Con un gioco raffinato tra cinema e vita, tra ciò che si mostra e ciò che resta fuori campo, Jonás Trueba, con la sua regia misurata e intensamente simbolica, costruisce un’opera che più che raccontare una storia, indaga le modalità con cui le storie vengono vissute, raccontate e poi ricordate.
Uno degli aspetti più incisivi del film è la costruzione visiva: molte inquadrature dividono lo spazio in sezioni nette, separando i due protagonisti anche quando condividono lo stesso ambiente. È una scelta stilistica che parla da sé: Ale e Alex, nonostante la condivisione di un passato lungo, sembrano già vivere su piani diversi. L’immagine li frattura prima ancora che lo faccia la trama. La composizione scenica diventa così riflesso di una distanza interiore che precede la rottura.
Il confine tra realtà e finzione si assottiglia fino a scomparire, e lo spettatore è continuamente stimolato a chiedersi quanto di ciò che vede sia vero, quanto sia recitato e quanto invece ancora non del tutto compreso nemmeno dai personaggi stessi. L’uso di attori che interpretano versioni quasi documentarie di sé stessi alimenta questo spaesamento. Il film si guarda mentre si interroga: è ancora racconto o è vita trascritta?

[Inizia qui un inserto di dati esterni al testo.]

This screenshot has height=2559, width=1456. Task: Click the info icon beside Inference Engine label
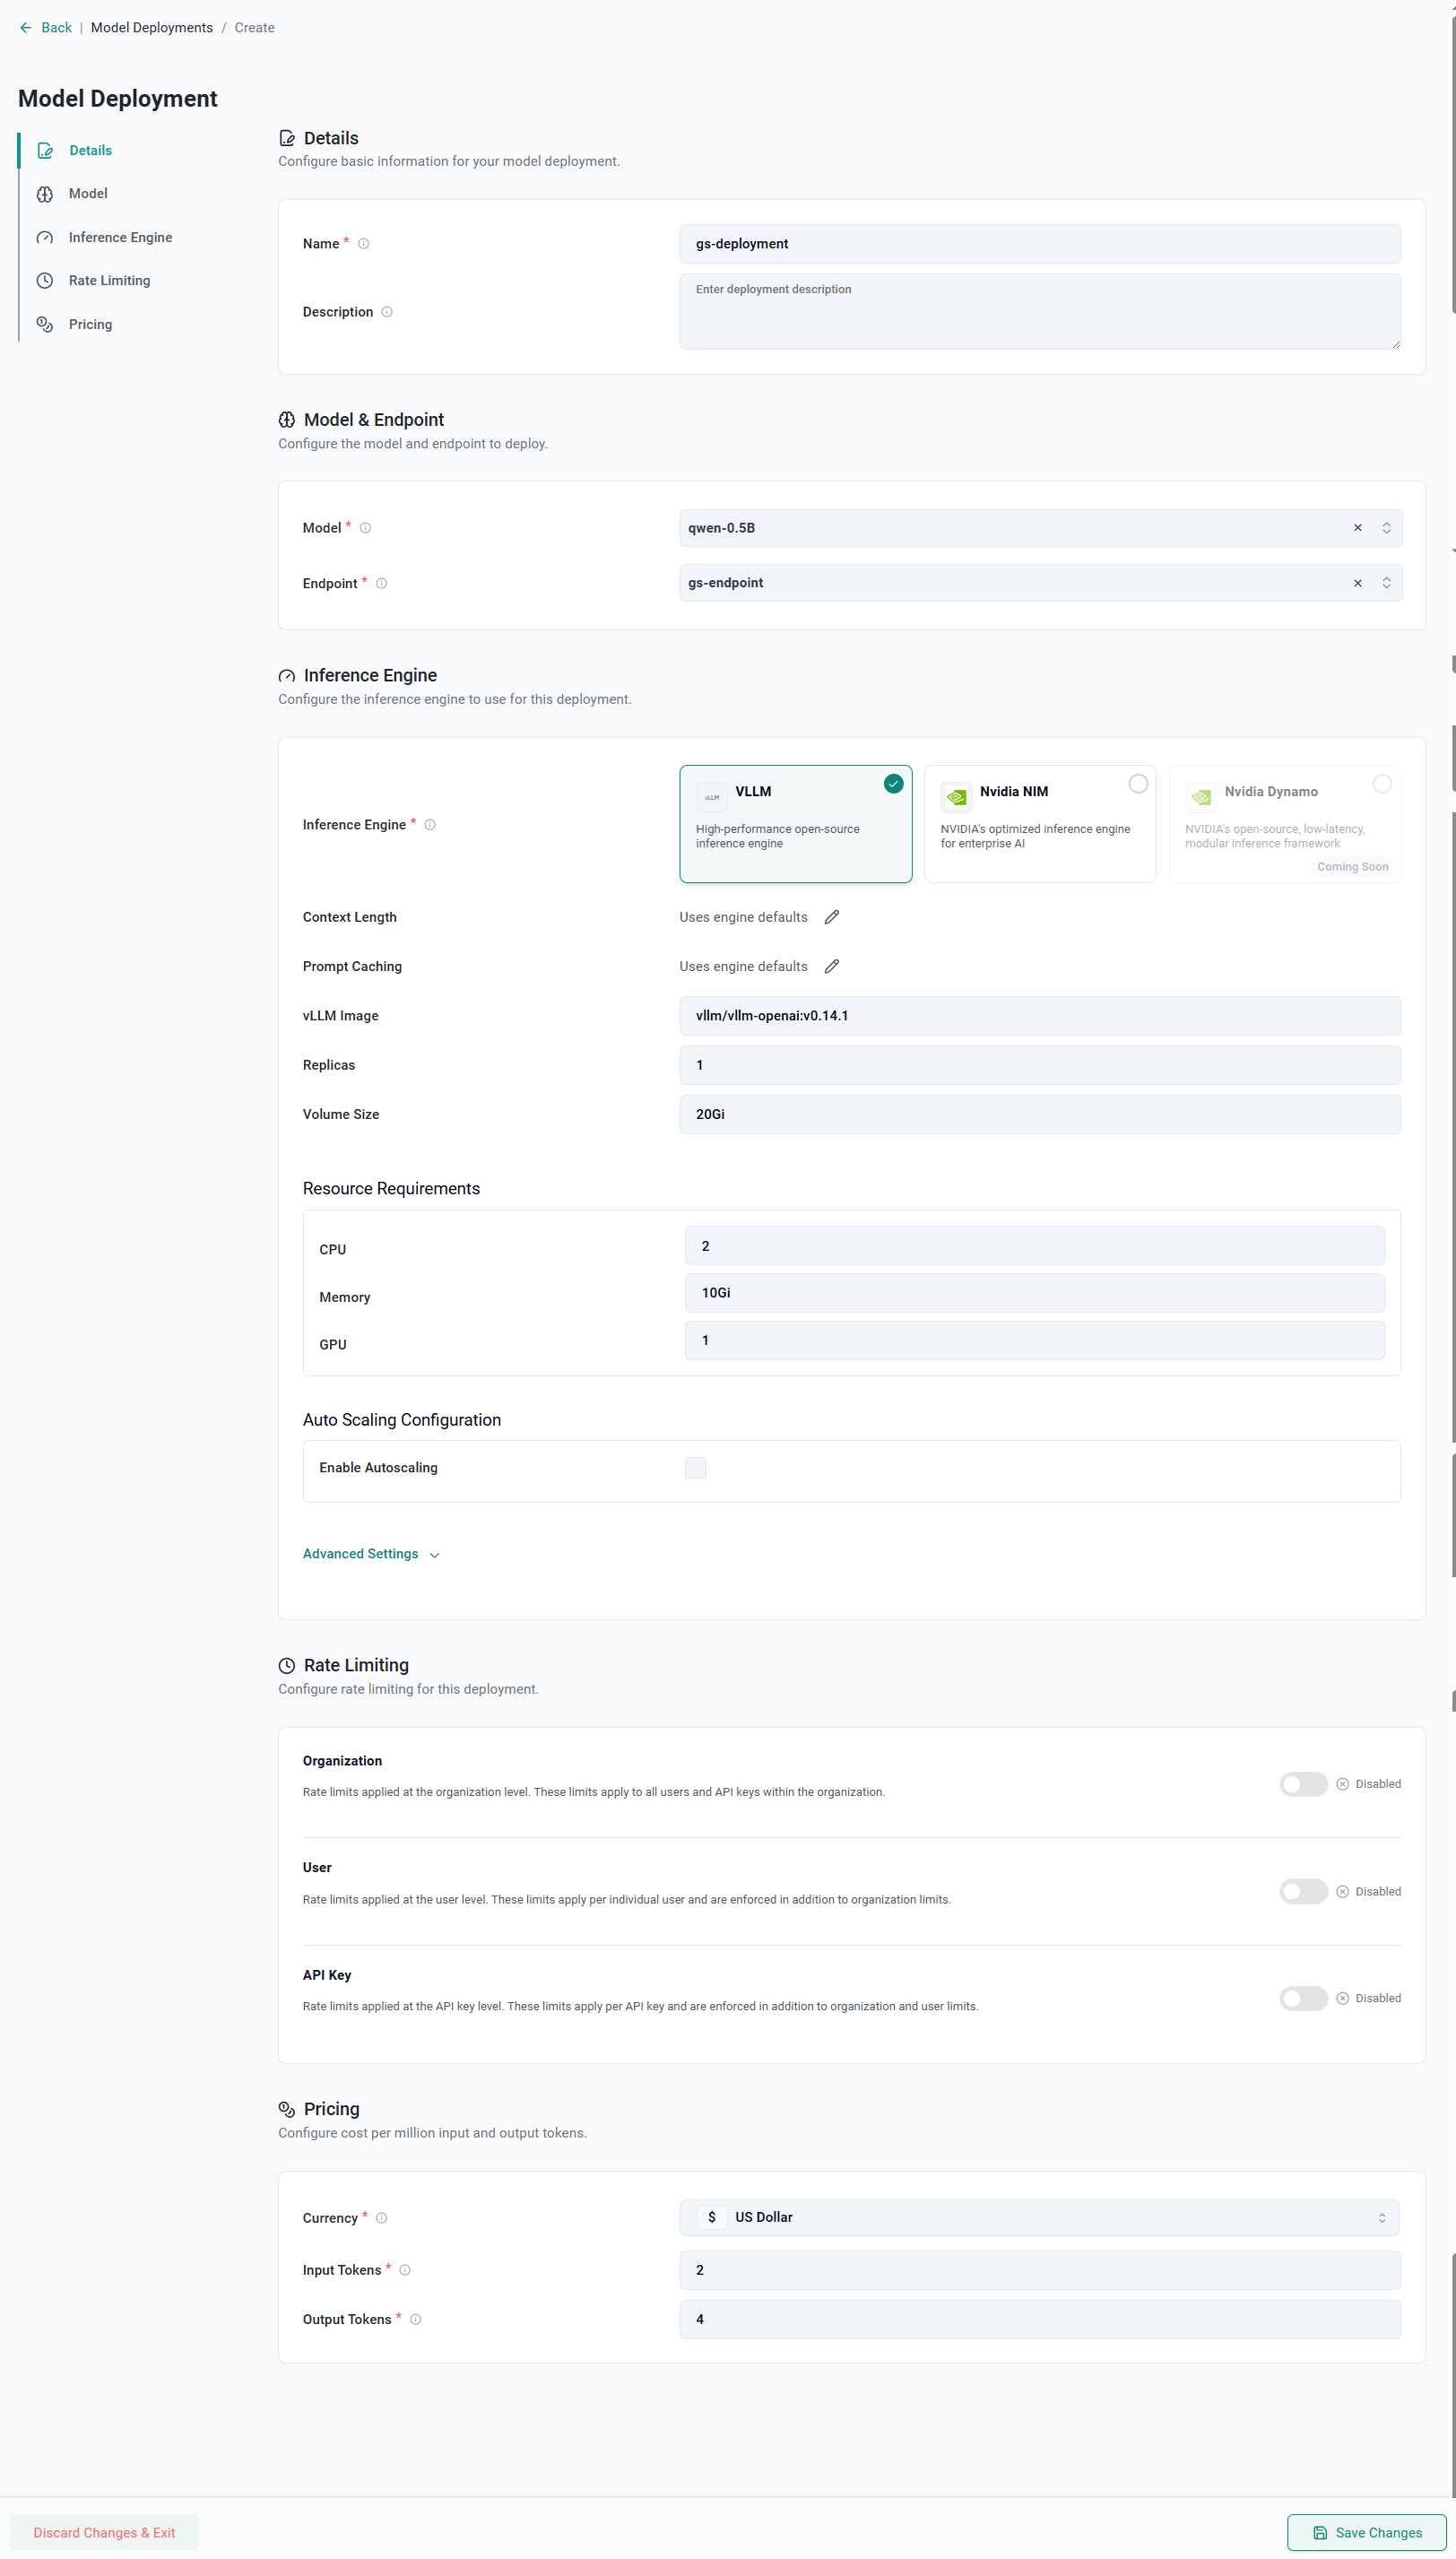tap(430, 825)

I riferimenti filosofici alla ripetizione sono sottili ma evidenti: nella festa, nei gesti che si rincorrono, nei dialoghi che sembrano ciclici. Ed è proprio in questa ripetizione che il film rischia di risultare, paradossalmente, meno originale: il senso del “già visto” si sovrappone all’intento teorico.
La ripetizione diventa il suo limite: invece di rinnovare, il film sembra ripercorrere strade già battute, lasciando più l’eco di qualcosa di già visto che il segno di un’autentica novità.